Selon son propre aveu, Soderbergh a voulu rendre hommage aux productions d’Irwin Allen qui, dans les années 1970, ont fait les beaux jours du box office : La Tour infernale, L’Aventure du Poséidon, L’Inévitable Catastrophe… Des stars, un phénomène naturel spectaculaire, des scènes de panique et beaucoup de morts : la recette gagnante. Avec Contagion, Soderbergh réactive le genre en y insufflant le style factuel, froid et distancié qui est de plus en plus sa marque de fabrique depuis Bubble et Girlfriend Experience. À l’inverse du ton ouvertement mélodramatique des productions d’Allen, Contagion enchaîne les séquences comme une succession de dépêches AFP : il s’agit moins ici d’éprouver un minimum d’empathie pour les personnages sacrifiés que de suivre attentivement le cours magistral prodigué par le professeur Soderbergh sur le risque d’extinction pure et simple de la race humaine.
Ici, donc, un virus, qui commence par zigouiller le patient zéro (pauvre Gwyneth Paltrow, joyeusement scalpée pour l’occasion lors d’une sympathique séance d’autopsie) avant de s’étendre, très rapidement, au reste de la population mondiale. Le casting quatre étoiles est principalement utilisé pour donner un peu de glamour au panel INSEE compilé dans le scénario : le citoyen lambda (Matt Damon), les scientifiques (Kate Winslet, Laurence Fishburne, Marion Cotillard), le journaliste (Jude Law), le militaire (Bryan Cranston)… Les acteurs, impeccables, ont tous droit à leur petit moment de bravoure mais c’est Jude Law, comédien sans relief sauf dans les rôles de salauds, qui tire son épingle du jeu. Leur seule présence semble garantir, aux yeux de Soderbergh, le souffle épique et le divertissement dont le film est volontairement avare : pour le cinéaste, la surenchère de moyens et les chausse-trappes scénaristiques des grosses productions d’antan doivent laisser place à une horreur réaliste qui fonctionne précisément parce qu’elle n’a jamais été aussi proche de nous.
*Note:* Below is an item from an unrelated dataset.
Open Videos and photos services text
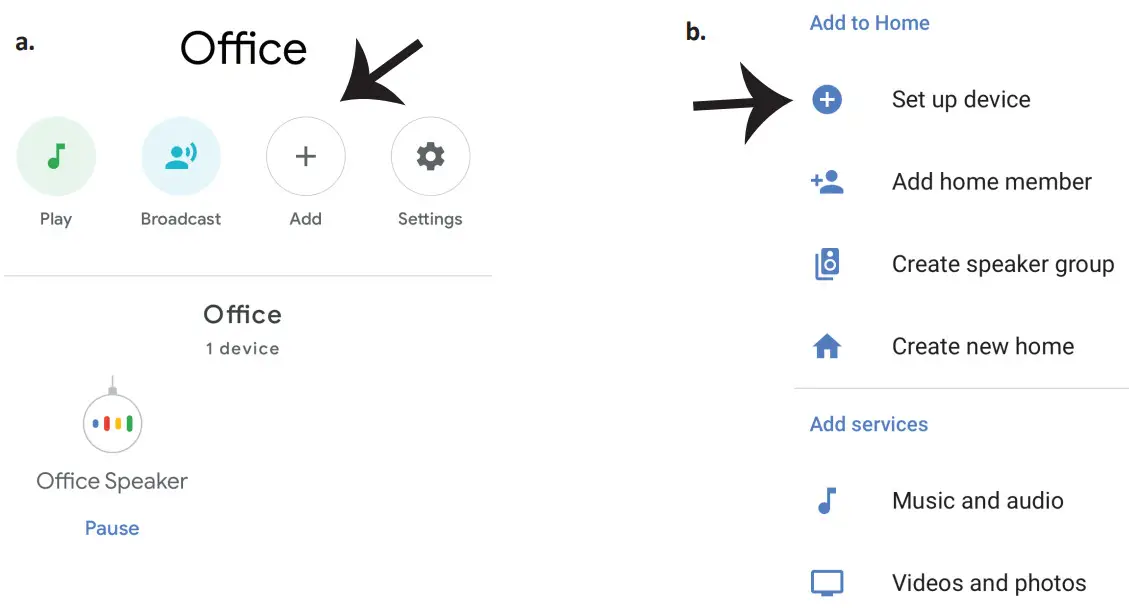Viewport: 1129px width, 608px height. tap(988, 583)
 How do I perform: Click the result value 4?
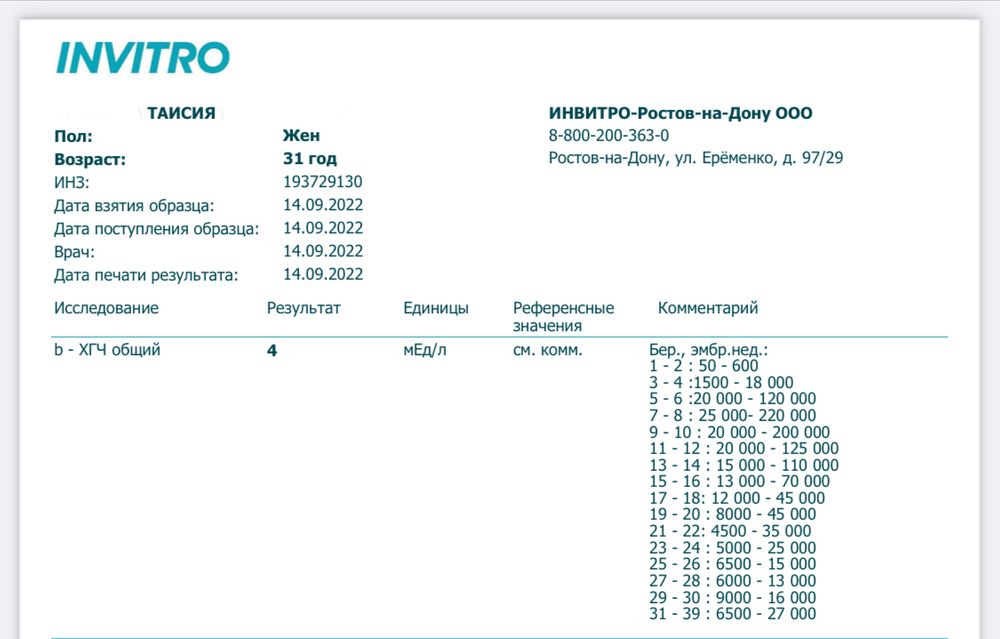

Sur ce point, le pari est réussi : le moindre éternuement dans la salle de projection devrait susciter quelques rires nerveux.
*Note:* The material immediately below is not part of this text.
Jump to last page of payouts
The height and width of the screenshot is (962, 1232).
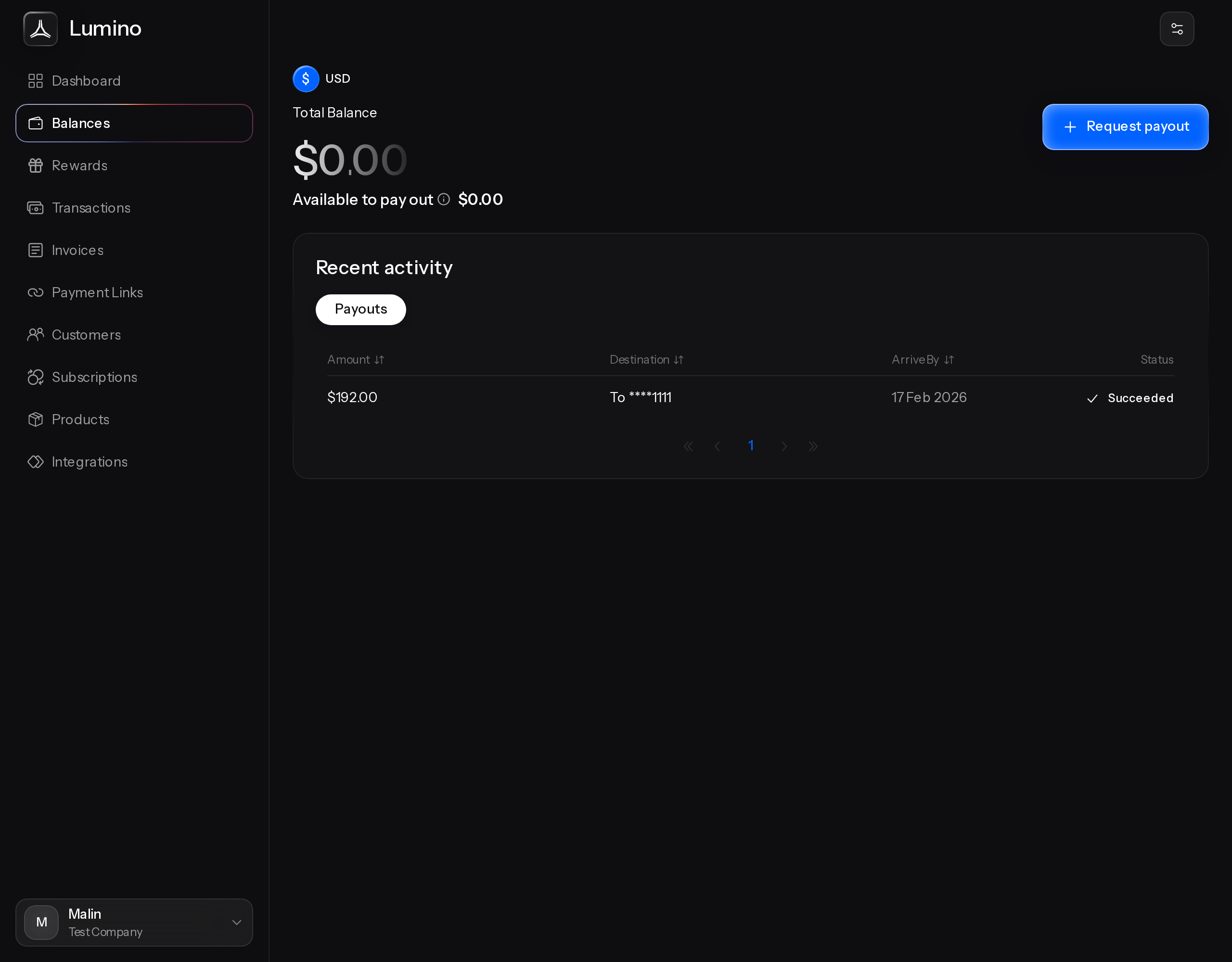tap(813, 446)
Selon un schéma connu de tous, puisque ressassé à l’envi par les télés et les journaux à chaque apparition d’un nouveau virus, le film déroule tranquillement sa mécanique paranoïaque avec un minimum d’effets : quelques scènes de pillage, de mouvements de foule, des plans furtifs sur des morts qu’on entasse et des rues désertées. Dans son refus du spectaculaire, Soderbergh parvient occasionnellement à créer un léger malaise, accentué par des décors impersonnels, vaguement inquiétants : hôtels, hôpitaux, salles de conférences, gymnases transformés en espaces de quarantaine… On dirait un peu un épisode d’Urgences filmé par l’Olivier Assayas de Demonlover : le concept est plus excitant que le film lui-même, trop occupé à prendre très au sérieux son pedigree de film first class, et finit par ne susciter guère plus qu’un ennui poli. À tout prendre, le kitsch de La Tour infernale, c’est moins élégant, mais nettement plus fun.